(Dataset records)
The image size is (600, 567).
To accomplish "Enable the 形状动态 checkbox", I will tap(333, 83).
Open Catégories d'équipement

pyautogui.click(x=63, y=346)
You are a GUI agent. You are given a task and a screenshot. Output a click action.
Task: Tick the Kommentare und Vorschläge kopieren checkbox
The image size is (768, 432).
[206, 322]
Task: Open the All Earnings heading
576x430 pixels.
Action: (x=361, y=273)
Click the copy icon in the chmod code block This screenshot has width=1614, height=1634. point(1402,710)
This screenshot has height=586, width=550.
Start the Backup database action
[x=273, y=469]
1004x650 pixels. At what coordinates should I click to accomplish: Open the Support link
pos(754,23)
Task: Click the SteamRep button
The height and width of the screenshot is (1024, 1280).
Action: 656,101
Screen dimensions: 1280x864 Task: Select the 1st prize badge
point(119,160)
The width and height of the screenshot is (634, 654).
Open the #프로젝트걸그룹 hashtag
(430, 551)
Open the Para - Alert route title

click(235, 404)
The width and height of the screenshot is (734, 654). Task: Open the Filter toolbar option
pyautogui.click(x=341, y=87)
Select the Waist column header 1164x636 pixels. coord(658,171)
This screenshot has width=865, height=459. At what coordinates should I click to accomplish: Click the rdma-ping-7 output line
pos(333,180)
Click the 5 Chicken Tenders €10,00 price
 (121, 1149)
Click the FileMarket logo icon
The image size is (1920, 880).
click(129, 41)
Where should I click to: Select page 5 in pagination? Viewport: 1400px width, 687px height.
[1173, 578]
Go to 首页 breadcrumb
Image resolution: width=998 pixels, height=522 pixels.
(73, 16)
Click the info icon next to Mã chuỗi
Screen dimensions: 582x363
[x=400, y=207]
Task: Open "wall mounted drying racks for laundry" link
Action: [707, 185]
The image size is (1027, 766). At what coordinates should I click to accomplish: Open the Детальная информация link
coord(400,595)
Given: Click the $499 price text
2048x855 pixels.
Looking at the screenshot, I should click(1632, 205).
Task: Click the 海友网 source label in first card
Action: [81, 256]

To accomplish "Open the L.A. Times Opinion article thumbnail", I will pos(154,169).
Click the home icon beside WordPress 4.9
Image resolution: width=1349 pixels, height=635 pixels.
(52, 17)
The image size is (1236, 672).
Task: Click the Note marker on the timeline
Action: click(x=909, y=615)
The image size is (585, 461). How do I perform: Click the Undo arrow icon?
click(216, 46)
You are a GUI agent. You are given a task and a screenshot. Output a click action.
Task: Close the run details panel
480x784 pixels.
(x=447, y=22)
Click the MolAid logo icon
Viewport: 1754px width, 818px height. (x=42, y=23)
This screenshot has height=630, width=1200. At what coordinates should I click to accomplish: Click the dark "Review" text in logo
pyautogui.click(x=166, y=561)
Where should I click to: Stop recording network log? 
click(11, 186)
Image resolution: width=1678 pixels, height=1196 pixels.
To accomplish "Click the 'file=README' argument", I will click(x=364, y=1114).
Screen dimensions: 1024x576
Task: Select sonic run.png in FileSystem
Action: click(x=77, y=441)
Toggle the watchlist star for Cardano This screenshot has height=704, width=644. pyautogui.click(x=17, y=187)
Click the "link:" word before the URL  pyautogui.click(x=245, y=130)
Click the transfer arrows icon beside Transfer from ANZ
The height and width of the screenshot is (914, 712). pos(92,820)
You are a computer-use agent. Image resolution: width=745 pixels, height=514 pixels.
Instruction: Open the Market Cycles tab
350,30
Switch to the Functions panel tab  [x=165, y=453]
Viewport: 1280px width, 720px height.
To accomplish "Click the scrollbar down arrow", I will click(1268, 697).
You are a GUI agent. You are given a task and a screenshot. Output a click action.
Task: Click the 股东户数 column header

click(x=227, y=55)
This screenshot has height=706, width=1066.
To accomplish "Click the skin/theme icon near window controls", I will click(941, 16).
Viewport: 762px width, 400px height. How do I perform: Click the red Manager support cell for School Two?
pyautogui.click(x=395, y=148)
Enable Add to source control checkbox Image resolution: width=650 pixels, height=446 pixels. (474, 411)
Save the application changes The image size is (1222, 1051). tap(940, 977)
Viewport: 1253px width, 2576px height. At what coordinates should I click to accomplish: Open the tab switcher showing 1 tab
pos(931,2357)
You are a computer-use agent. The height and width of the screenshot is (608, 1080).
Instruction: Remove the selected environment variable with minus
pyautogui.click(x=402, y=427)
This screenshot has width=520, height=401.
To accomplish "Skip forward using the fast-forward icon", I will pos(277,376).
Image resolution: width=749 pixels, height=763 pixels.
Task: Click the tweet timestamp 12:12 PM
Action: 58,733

What to produce: Whenever the word "checkbox" shows up in a line of the entries, list that line.

Solution to this task:
To accomplish "Enable the 形状动态 checkbox", I will tap(333, 83).
Task: Tick the Kommentare und Vorschläge kopieren checkbox
Enable Add to source control checkbox Image resolution: width=650 pixels, height=446 pixels. (474, 411)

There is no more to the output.